Since this unit is about the mechanics of running Stan programs I'll keep the description short.
1. By default RStan runs 4 chains that are completely independent of each other with random starting points.
2. Each chain by default runs HMC with NUTS as the inference algorithm which in turn has a default of 1,000 warmup iterations to help define the parameter space and 1,000 samples are drawn from the posterior distribution defined by the prior balanced with the likelihood.
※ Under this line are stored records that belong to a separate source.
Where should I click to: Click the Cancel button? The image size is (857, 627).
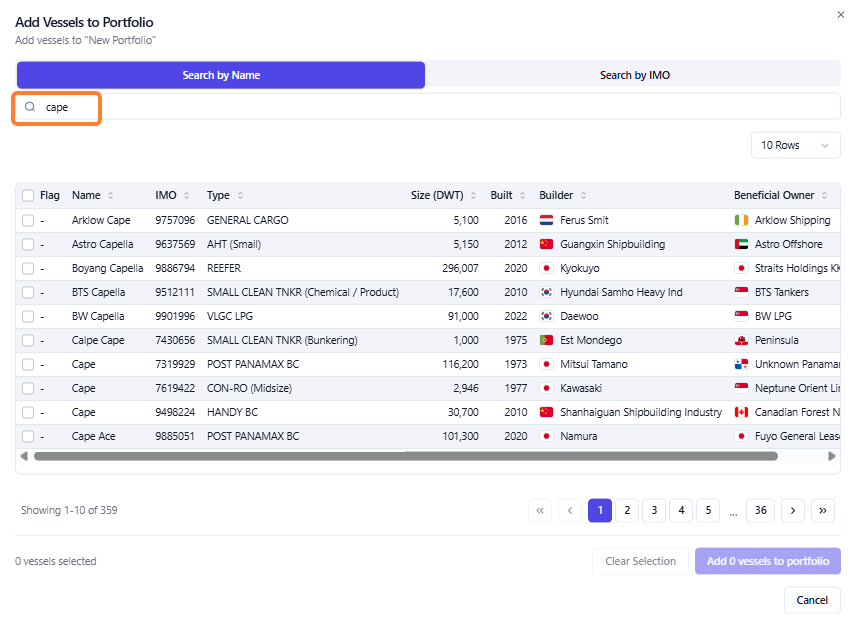point(812,600)
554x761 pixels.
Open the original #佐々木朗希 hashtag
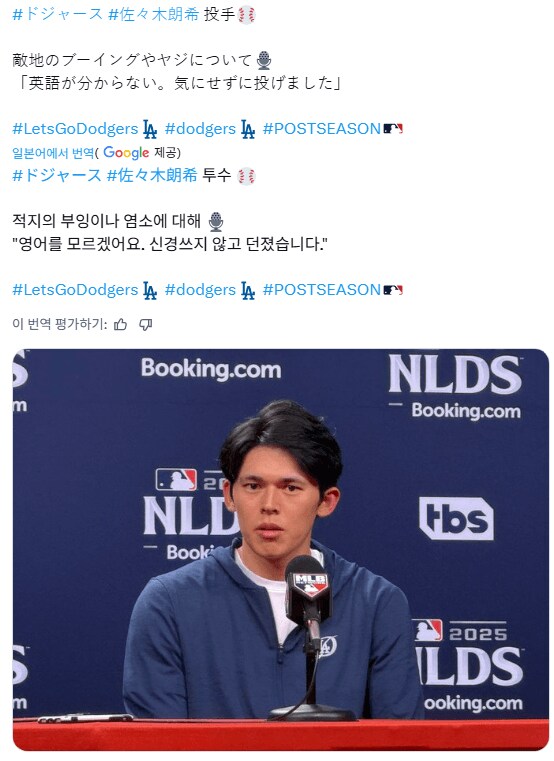[x=153, y=14]
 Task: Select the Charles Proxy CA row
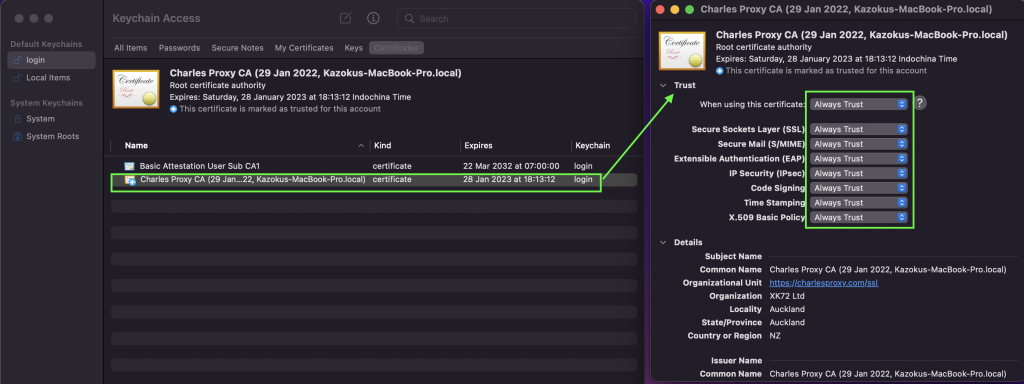click(x=374, y=179)
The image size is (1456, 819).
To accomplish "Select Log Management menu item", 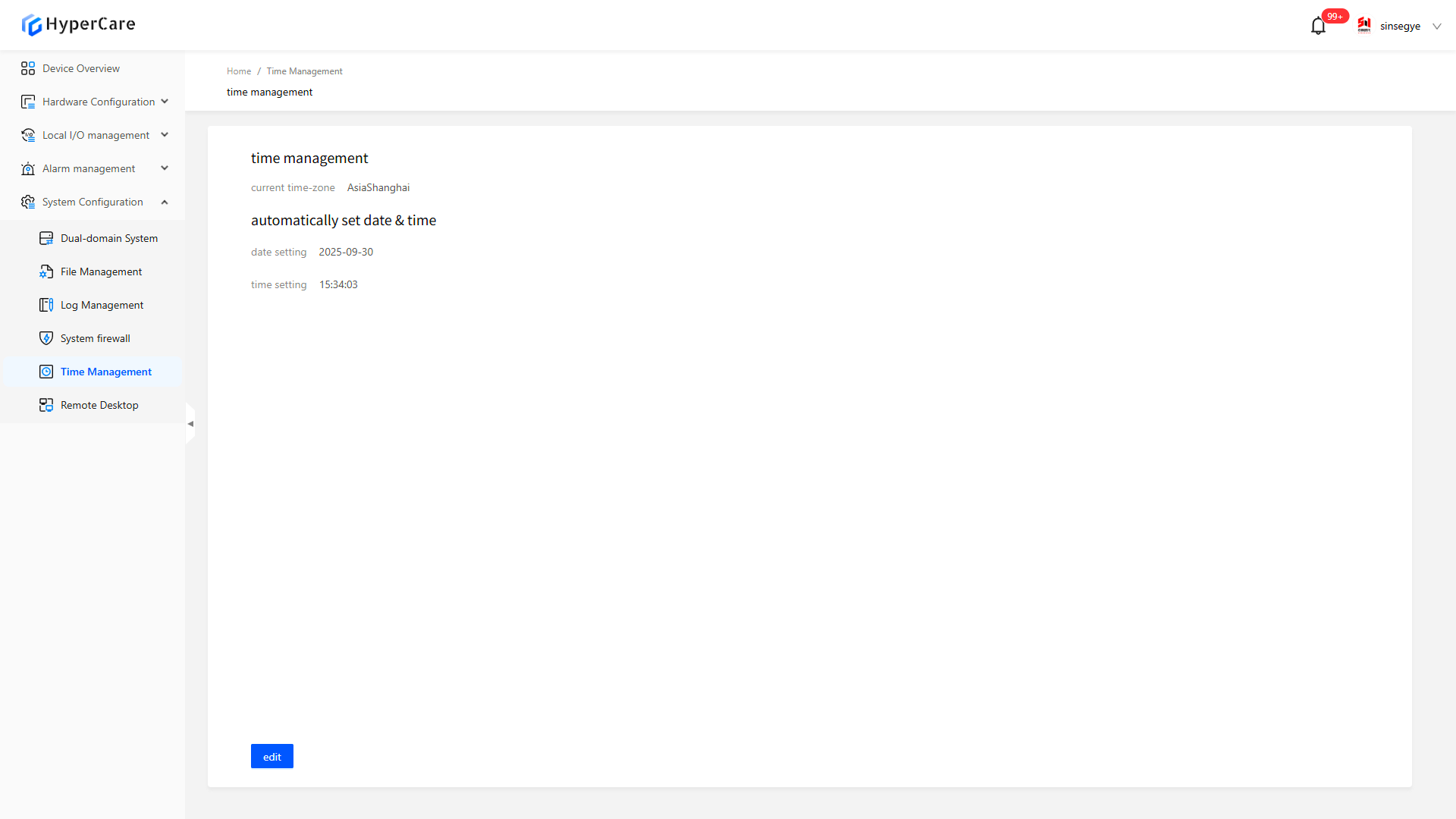I will (x=102, y=305).
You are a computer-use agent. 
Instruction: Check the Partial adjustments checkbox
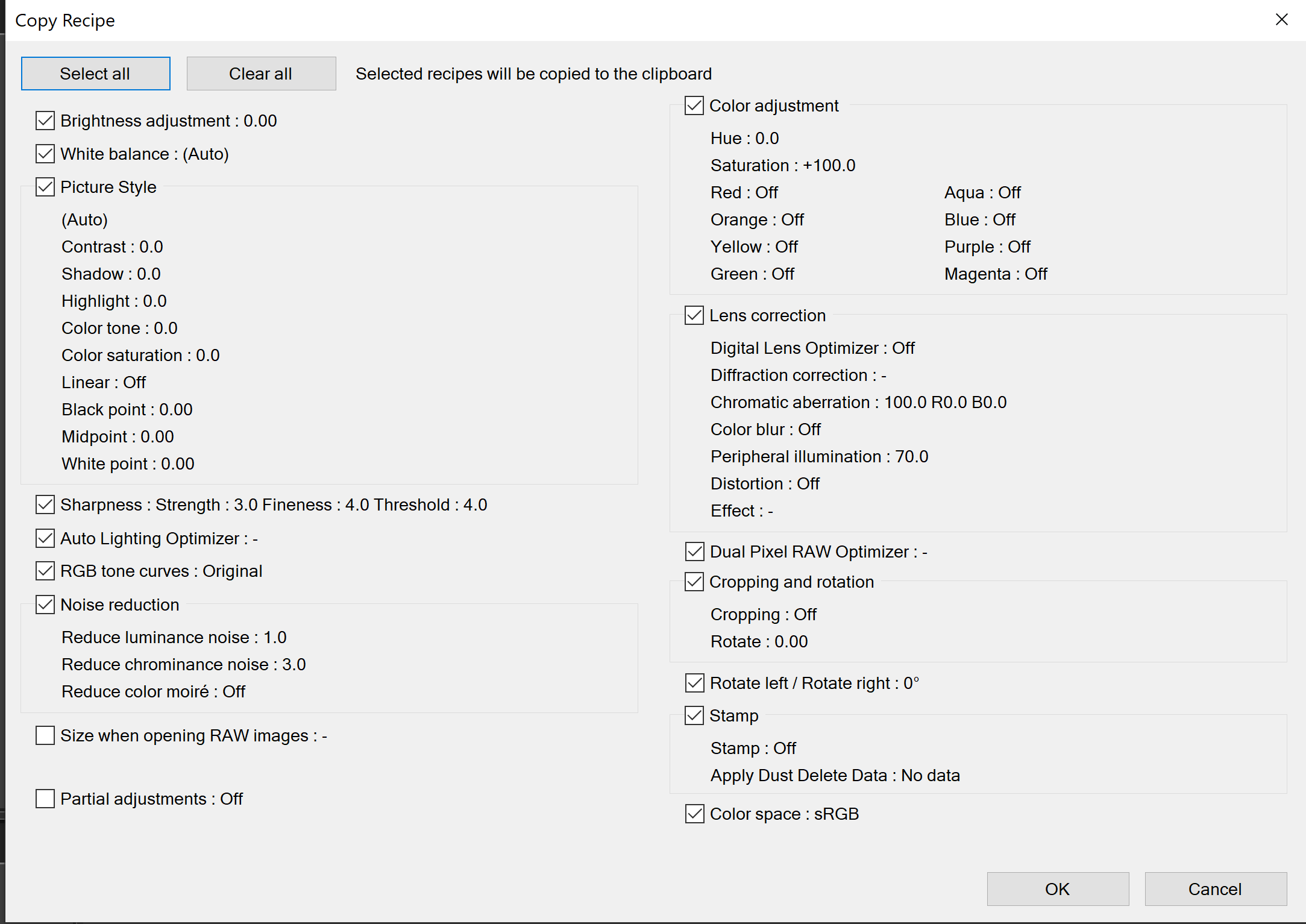(x=45, y=799)
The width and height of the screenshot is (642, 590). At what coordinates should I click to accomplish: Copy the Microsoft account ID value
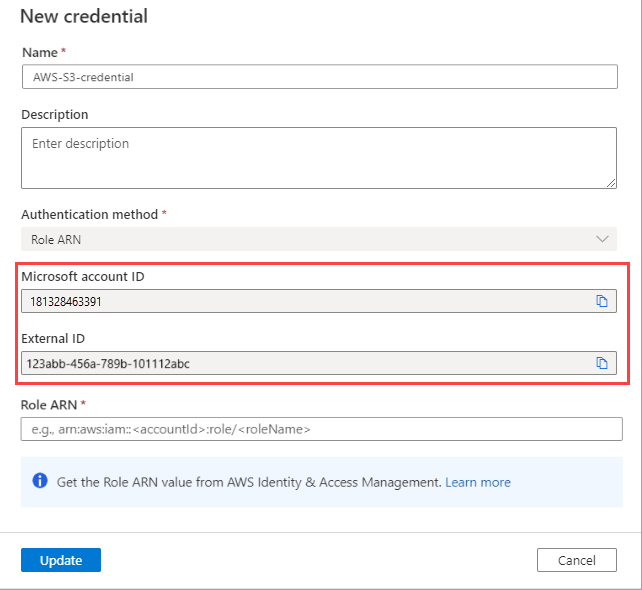coord(602,301)
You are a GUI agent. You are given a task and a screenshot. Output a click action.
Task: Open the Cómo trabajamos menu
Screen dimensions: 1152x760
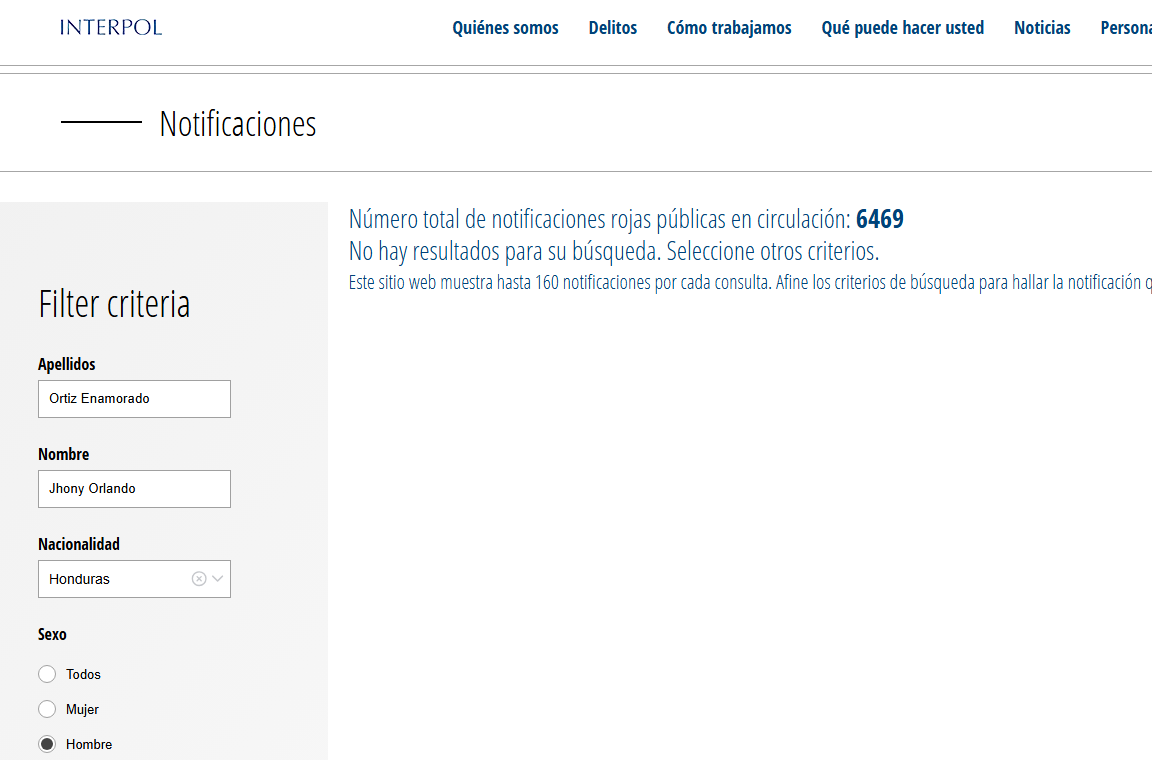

3. You can see the impact of this averaging by noting that the likelihood + data supports a .80 percent chance of a hit, the prior however expects a .50 chance resulting in a comprimise of .66 for phi_probability_of_hit.
## Working with data
The explicit coding of data on multiple lines was crude but hopefully clear. Much cleaner ways exist for data to interact with the likelihood, e.g, specifying the data as a vector:
```{r echo=FALSE, comment=NA}
print_file('kickball_bern_2.stan')
```
## Confirming quality of fit
## Prediction with Stan
## Excercises
1. Modify `kickball_bern.stan`, rename please, and run without a prior. Run without a likelihood. Note the results.
2. Take `kickball_bern.stan` and hack the prior and/or likelihood to achieve batting averages of 250, 500, 900 and so on. Batting average is 1000*`phi_probability_of_hit`.